[Chennaipy] ChennaiPy - 25-04-2020
selvi dct
selvi.dct at gmail.com
Sat Apr 25 07:23:32 EDT 2020
Hi,
Please find the MIM.
Start by the - Vijay
Rangaraj : 15:20 - 15:33
-------------------------
Newbies to the python.
Notes :
- Python is an interpreter language
- Interpreter executes line by line
Problem :
- Rolling the dice to get random numbers
- Using import random module, to generate random numbers
- Complexity here is have more dices and many faces for dice
- To resolve this we can using list to hold faces for the dice
- To select only the faces in the list, we can use the function from random
is random.choice() giving the list as argument.
- Use print to check the selection
- To give wait period for the program to print the output, using import
time module.
Function: time.sleep(1) # here it will sleep for 1 sec
- Represent the output in traditional dice way using the below:
chr(rolled_value) # convert the integer into unicode value, make sure to
have unicode value to be saved in the dice to show the values in dice format
# suggestion : range(9856, 9856+6) to save the
- Reference : https://en.wikipedia.org/wiki/Dice
Dr M.Muralidharan : 15:35 - 15:51
----------------------------------
Multithreading in Python
Notes :
- Python is involed in most of applications.
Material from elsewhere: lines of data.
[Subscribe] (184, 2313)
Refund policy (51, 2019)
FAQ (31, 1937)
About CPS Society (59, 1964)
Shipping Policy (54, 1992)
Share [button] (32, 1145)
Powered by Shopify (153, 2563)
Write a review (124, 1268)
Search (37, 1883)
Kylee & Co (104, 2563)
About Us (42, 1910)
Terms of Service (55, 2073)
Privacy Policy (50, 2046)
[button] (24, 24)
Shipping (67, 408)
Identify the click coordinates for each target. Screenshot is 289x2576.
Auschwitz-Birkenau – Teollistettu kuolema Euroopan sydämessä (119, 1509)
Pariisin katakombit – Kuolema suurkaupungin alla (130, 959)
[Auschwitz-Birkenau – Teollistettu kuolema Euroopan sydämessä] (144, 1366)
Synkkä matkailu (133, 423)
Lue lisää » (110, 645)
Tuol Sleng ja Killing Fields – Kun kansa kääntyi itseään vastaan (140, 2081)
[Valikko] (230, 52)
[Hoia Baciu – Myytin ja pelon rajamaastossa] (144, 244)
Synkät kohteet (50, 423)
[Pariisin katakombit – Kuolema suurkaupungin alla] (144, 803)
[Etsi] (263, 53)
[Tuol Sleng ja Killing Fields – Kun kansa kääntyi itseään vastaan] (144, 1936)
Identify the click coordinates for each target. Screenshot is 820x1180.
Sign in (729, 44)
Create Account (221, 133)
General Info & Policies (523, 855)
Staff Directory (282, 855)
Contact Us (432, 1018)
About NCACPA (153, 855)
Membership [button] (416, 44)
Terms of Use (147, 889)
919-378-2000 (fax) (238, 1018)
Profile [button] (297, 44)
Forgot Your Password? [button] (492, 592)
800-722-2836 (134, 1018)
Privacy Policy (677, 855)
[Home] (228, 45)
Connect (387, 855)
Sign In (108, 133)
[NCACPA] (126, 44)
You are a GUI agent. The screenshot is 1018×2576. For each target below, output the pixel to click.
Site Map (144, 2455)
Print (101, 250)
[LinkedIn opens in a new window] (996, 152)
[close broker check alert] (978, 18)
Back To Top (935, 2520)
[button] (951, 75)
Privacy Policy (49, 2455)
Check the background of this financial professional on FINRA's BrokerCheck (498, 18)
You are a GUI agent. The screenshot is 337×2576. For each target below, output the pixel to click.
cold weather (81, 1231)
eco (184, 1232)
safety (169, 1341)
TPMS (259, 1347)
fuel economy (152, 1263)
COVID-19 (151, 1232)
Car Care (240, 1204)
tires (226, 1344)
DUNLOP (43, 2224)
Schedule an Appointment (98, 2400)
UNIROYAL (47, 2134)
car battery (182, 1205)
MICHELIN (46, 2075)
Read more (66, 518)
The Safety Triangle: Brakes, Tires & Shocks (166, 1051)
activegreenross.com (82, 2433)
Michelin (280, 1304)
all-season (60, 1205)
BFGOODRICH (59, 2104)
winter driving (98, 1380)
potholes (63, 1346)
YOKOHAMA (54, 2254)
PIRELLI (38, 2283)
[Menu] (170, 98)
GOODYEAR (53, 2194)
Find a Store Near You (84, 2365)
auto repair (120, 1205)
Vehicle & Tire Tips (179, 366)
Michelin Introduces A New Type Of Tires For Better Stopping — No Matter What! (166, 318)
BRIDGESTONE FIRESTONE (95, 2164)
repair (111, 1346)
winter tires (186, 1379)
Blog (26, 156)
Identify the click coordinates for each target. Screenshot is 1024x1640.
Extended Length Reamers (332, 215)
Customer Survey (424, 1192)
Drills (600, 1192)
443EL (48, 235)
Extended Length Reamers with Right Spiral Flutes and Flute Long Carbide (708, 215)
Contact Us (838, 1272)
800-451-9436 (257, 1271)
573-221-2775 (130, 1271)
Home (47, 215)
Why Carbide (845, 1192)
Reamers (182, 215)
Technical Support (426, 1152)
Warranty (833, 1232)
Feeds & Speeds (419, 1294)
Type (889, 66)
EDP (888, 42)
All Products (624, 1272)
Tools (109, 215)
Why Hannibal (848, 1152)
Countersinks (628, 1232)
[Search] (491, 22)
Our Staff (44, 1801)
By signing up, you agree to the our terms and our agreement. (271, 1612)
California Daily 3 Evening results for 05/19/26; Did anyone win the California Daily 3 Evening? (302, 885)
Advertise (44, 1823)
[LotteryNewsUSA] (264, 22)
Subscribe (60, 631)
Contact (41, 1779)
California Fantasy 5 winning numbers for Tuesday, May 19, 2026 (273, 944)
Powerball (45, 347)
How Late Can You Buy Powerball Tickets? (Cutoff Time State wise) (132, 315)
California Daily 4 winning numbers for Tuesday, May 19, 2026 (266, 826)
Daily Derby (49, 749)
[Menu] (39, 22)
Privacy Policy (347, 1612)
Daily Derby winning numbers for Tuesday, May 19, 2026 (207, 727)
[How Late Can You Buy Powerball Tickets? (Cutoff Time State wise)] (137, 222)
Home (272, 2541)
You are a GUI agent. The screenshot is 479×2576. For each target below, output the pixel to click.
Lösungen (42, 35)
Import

- One of the most popular language
- In all the domains, we have the modules and packages
Multithreading :
- Process :
- is the program execution
- each process has its only own data struction called PCB
- heavy weight
- can have child process created using fork
- Thread :
- light weight
- sub set of the process
- all the threads can be run at the same time to increase the efficiency
- Modules available
- Thread - spawn, manage, sync threads # deprecated
- Threading - higher level, improved sync modules
- Queue
- Locking Mechanism
- Locking and releasing is used for syncronisation purpose
- Explained with examples for each Module listed above
- Advantages :
- better use of resources
- Disadvantages :
- complexity increases
- debug issues
- dead locks can occur
- sync is cpu and memory intense
- Applications :
- web servers and browsers
- games
- text editors and IDE
Jitin Joseph : 15:53 - 16:15
------------------------------
Webscraping in Python
Notes :
- is a technique to fetch data and information from websites
- extracting data from web pages
- web crawling can be achieved by webscraping
Scrapy :
- Usages :
- e-commerce price comparision
- machine learning
- Rules :
- its legal based on the usage
- needs to check the terms and conditions
- check robot.txt
- should not crawl at disruptive rate
- General Steps :
- get the url
- validate the rules
- write code to scarp the code
- Challenges :
- throttle limit
- authentication required
- ip ban
- broken html or bad code
- Tools :
- Beautiful soup 4
- Scrapy
- Example demoed
- Architecture diagram of scrapy
Questions :
- when a URL Prompt for Captcha, do they try to limit bot login ? and will
OCR can over come it ? # Ans : Need to check the rules
- does robot.txt applies to all websites ? # Ans : Yes most of the websites
will have it
- is there any other page or method to identify the dsiallowed url ? # Ans
: Only robots.txt
Narendra Sridharan : 16:15 - 16:30
-----------------------------------
Surprising fact of Programming in Python
Notes :
- Newbie encounter surprises about python
Jupyter :
- Using Jupyter from anaconda
- Export .pyinb into .py
- Export into ppt also
Surprises :
- syntatic sugars
- not brackets only indentation
- no semicolons
- for loops are completly different
- negative indexing
- no switch case
- multiple assignments
- functional programming - lambdas, genertors
- concurrent programming - co-routines
- async programming
- aspect object programming -
Questions :
- negative indexing
- for last part of the filenames from path
- os.path.basename() # get the basename
- a=[0,1,2,3,4]
a[-1]=4
Vijay : 16:30 - 16:48
----------------------
Threads, Locking and The GIL
Notes :
- Deeper into the locking
- GIL
Demo :
- For Threads
- have two threads running to increment a variable
- changed from 100, 1000, 10000
- after 100000, the incrementer counter values gets corrupted
- Why
- less the < 10000 the values are not getting corrupted
- Dis-assemble
- did.dis(function)
- to details the assembly language code
- explaination of the assemble steps
- load the attr
- inplace_add
- store_attr
- Able to see the race conditions
- which is causing the corruptions
- To resolve this we can use Locks
- Lessons Learnt
- when using multi thread, we should use locks for value changes
- GIL
- As interpreter only one thread can be executed
- When thread relases the GIL :
- when the blocking system call is invoked
- when more than 10000 instructions
Questions :
- pre-empted is under control of OS
- dis is used to get python byte code generators
Abhishek Mishra : 16:48 - 17:00
--------------------------------
PyConIndia
- Open online this year 2020
- https://in.pycon.org/cfp/2020/proposals/
- Date : 2-5th October
- CFP - submit the talks
- https://pyconindia.zulipchat.com/login/ # suggestion and chat
Conclusion and Thanks by Vijay.
--
Regards,
Selvi....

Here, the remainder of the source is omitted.